How to Search for String in the Whole DataFrame in Pandas
To search for a string in all columns of a Pandas DataFrame we can use two different ways:
(1) Lambda and str.contains
df.apply(lambda row: row.astype(str).str.contains('data').any(), axis=1)
(2) np.column_stack + str.contains
import numpy as np
mask = np.column_stack([df[col].astype(str).str.contains("data", na=False) for col in df])
df.loc[mask.any(axis=1)]
Let's check two examples on how to use the above techniques in practice.
To start with DataFrame like:
from IPython.display import HTML
import pandas as pd
df = pd.DataFrame({
'id':[1,2,3,4],
'name':['Softhints\nLinux', 'dataplotplus', 'DataScientyst\nPandas', 'test'],
'url':['https://www.softhints.com', 'https://dataplotplus.com/', 'https://datascientyst.com', 'test\data']
})
which has this data:
id | name | url |
---|---|---|
1 | Softhints\nLinux | https://www.softhints.com |
2 | dataplotplus | https://dataplotplus.com/ |
3 | DataScientyst\nPandas | https://datascientyst.com |
4 | test | test\data |
Search whole DataFrame with lambda and str.contains
Searching with lambda and str.contains is straightforward:
df.apply(lambda row: row.astype(str).str.contains('data').any(), axis=1)
The lambda will iterate over all rows. Then we will convert the values to string - in order to avoid errors.
The converted data will be searched for a string pattern - in this case data
.
Without method any we will get the search result for each value:
id | name | url |
---|---|---|
False | False | False |
False | True | True |
False | False | True |
False | False | True |
So method any
will return True if there is at least one True value per row.
So the final output is:
0 False
1 True
2 True
3 True
dtype: bool
Search whole DataFrame with numpy and str.contains
As an alternative solution you can use the Numpy method - column_stack
to find all values in all columns. This solution is faster than the previous one.
import numpy as np
mask = np.column_stack([df[col].astype(str).str.contains("data", na=False) for col in df])
df.loc[mask.any(axis=1)]
How does it work?
So the code:
[df[col].astype(str).str.contains("data", na=False) for col in df]
will iterate over all columns and then will convert values to string.
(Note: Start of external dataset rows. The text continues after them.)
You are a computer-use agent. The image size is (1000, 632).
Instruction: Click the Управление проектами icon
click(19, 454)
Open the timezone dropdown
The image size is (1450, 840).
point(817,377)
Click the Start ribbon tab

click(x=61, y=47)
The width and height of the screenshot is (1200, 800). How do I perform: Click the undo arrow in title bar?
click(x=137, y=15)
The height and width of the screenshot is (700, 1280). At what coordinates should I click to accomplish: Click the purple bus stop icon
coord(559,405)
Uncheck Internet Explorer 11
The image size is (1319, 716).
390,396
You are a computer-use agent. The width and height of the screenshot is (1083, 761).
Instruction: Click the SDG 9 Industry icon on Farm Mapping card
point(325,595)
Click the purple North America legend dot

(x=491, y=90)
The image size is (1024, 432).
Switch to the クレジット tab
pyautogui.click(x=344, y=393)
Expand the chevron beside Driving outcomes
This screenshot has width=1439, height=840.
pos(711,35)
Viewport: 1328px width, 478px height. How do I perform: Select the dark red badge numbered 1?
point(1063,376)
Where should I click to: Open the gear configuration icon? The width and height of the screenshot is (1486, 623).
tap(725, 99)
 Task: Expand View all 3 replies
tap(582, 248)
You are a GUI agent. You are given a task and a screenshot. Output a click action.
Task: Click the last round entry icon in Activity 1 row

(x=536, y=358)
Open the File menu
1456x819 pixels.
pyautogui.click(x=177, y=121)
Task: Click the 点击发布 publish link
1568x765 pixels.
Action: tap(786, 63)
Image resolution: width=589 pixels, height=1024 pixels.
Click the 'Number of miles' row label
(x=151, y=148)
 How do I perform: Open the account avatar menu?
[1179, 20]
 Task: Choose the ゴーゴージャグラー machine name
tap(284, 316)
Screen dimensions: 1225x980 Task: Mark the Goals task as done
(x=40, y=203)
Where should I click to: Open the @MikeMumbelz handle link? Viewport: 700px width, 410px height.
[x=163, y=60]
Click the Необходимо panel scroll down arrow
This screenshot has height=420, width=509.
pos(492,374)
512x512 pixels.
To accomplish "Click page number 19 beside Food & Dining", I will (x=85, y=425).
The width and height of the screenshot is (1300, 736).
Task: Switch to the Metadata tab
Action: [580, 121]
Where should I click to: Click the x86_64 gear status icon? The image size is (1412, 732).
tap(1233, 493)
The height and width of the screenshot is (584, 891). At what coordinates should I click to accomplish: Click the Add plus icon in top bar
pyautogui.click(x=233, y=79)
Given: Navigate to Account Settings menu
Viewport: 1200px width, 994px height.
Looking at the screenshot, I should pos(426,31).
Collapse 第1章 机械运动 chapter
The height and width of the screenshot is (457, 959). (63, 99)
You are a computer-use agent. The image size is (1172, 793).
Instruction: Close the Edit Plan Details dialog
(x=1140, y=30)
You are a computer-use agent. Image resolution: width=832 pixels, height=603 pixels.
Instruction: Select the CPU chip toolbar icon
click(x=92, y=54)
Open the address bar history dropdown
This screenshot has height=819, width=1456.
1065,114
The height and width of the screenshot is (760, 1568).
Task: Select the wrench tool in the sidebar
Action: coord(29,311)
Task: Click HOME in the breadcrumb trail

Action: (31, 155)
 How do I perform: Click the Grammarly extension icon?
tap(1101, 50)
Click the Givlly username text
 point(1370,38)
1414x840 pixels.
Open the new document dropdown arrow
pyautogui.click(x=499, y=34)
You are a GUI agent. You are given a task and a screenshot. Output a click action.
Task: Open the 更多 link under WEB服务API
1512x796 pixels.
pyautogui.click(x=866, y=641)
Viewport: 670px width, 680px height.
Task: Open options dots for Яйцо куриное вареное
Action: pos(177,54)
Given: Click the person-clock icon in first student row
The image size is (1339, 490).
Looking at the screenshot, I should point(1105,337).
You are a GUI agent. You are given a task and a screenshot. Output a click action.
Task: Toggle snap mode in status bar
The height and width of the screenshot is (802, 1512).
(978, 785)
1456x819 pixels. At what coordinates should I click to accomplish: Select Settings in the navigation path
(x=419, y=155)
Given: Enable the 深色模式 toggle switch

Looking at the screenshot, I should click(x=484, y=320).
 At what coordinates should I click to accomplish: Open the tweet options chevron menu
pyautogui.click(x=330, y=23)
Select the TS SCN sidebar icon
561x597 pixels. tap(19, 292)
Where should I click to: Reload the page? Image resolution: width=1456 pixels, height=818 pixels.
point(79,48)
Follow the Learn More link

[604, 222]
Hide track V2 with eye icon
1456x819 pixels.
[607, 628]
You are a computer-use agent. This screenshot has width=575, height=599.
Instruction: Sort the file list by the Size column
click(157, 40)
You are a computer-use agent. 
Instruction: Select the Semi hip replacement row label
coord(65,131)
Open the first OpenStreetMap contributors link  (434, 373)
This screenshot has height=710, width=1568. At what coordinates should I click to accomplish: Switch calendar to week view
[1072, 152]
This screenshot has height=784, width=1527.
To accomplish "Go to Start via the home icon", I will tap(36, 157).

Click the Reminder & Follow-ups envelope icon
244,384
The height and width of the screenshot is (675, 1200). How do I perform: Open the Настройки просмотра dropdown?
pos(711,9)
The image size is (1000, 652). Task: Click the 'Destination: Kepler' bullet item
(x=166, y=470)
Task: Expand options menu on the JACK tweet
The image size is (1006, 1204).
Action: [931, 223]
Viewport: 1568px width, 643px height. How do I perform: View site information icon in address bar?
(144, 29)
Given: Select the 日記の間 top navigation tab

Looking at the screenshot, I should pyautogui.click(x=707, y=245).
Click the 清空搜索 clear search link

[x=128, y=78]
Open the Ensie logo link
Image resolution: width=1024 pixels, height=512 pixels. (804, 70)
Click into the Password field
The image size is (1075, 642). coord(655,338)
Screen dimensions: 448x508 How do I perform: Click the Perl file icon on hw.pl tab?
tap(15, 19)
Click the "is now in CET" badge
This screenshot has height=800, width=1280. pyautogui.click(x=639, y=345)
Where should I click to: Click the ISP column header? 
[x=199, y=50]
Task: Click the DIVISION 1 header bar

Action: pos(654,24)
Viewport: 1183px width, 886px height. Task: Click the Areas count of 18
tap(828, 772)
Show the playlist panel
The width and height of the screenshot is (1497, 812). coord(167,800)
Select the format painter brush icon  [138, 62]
Then we perform a search for a given value.
The result would be:
[0 False
1 False
2 False
3 False
Name: id, dtype: bool,
0 False
1 True
2 False
3 False
Name: name, dtype: bool,
0 False
1 True
2 True
3 True
Name: url, dtype: bool]
Method np.column_stack
will convert the above result into array
:
array([[False, False, False],
[False, True, True],
[False, False, True],
[False, False, True]])
Again we are going to use method any
in order to return a single True or False value per row. The method loc
will return only the rows which contain the searched value.
df.loc[mask.any(axis=1)]